## DOCUMENT EXCERPT:
* * *
Twenty-four hours after the Rolex Sydney Hobart fleet raced out of Sydney Harbour the pace slowed up as the lead boats picked their way down the southeast coast of Australia. Overnight, Anthony Bell’s Perpetual Loyal made the strategic move to head further offshore than her main rival, Bob Oatley’s six-time line honours winner, Wild Oats XI. Loyal’s strategy worked as they eked out a gain of close to 14 nautical miles, surprising given pre-race the boat was touted as favouring heavier airs.
By midday today (December 27) however, Wild Oats XI reeled in Loyal and took a slight lead. Just ten miles back was Syd Fischer, sailing in his 45th Sydney Hobart, this time on Ragamuffin 100, newly fitted out with water ballast and daggerboards – and as of this afternoon, leading IRC Division Zero on handicap.
* * *
## AVAILABLE DATA:

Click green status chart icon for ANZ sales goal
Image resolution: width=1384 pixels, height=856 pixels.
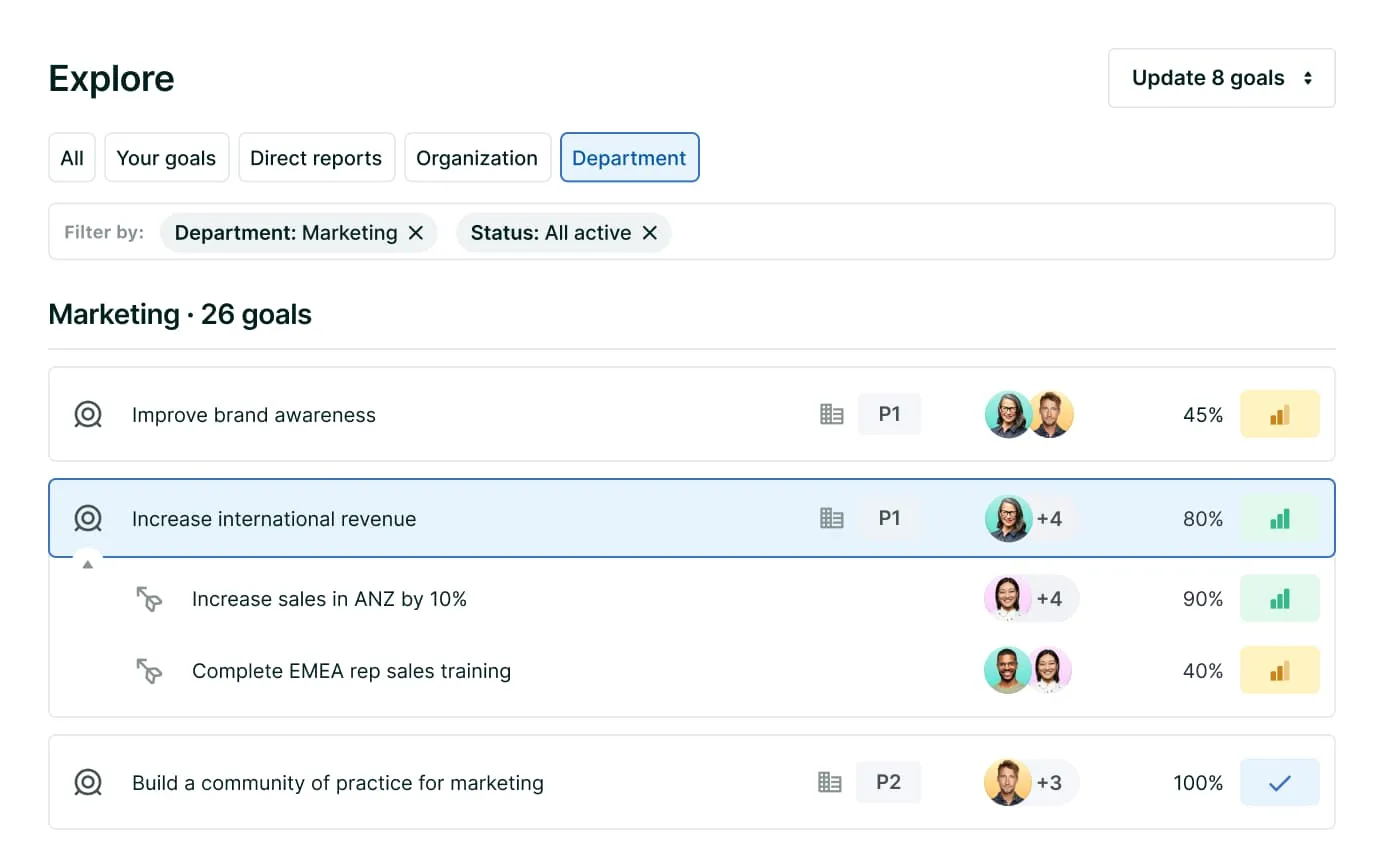point(1279,599)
* * *
## EXERCISE SET:
a - According to the race report, what was Ragamuffin 100 newly fitted out with?
b - Rewrite the part of the race report that opens with the words containing "Twenty-four hours after" and closes with "Zero on handicap.", with "Wild Oats XI" renamed to "WOXI".
c - Write the next part of the Sydney Hobart race report, picking up right after its final sentence.

## RESPONSES IN ORDER:
a - Water ballast and daggerboards.

b -
Twenty-four hours after the Rolex Sydney Hobart fleet raced out of Sydney Harbour the pace slowed up as the lead boats picked their way down the southeast coast of Australia. Overnight, Anthony Bell’s Perpetual Loyal made the strategic move to head further offshore than her main rival, Bob Oatley’s six-time line honours winner, WOXI. Loyal’s strategy worked as they eked out a gain of close to 14 nautical miles, surprising given pre-race the boat was touted as favouring heavier airs.
By midday today (December 27) however, WOXI reeled in Loyal and took a slight lead. Just ten miles back was Syd Fischer, sailing in his 45th Sydney Hobart, this time on Ragamuffin 100, newly fitted out with water ballast and daggerboards – and as of this afternoon, leading IRC Division Zero on handicap.

c -
The weather forecast will be the game changer for all of the fleet as they sail down the coast. Rachel McInerney, Duty Forecaster for the Bureau of Meteorology in Hobart reported earlier today, “Currently through Bass Strait there are light southwesterly winds, which will weaken as a ridge of high pressure west of Tasmania moves east. Winds will become light and variable overnight and then a north-northeasterly flow will develop through tomorrow morning; this will freshen the further down the east coast they go.
“Expecting northeast winds to become strong Saturday afternoon (Dec 28), 20-30 knots along lower east coast (15-25 upper east coast). A westerly change is expected Saturday evening which could cause some issues with winds turning around west-southwest, quite strong, up to gale-force along the south coast.”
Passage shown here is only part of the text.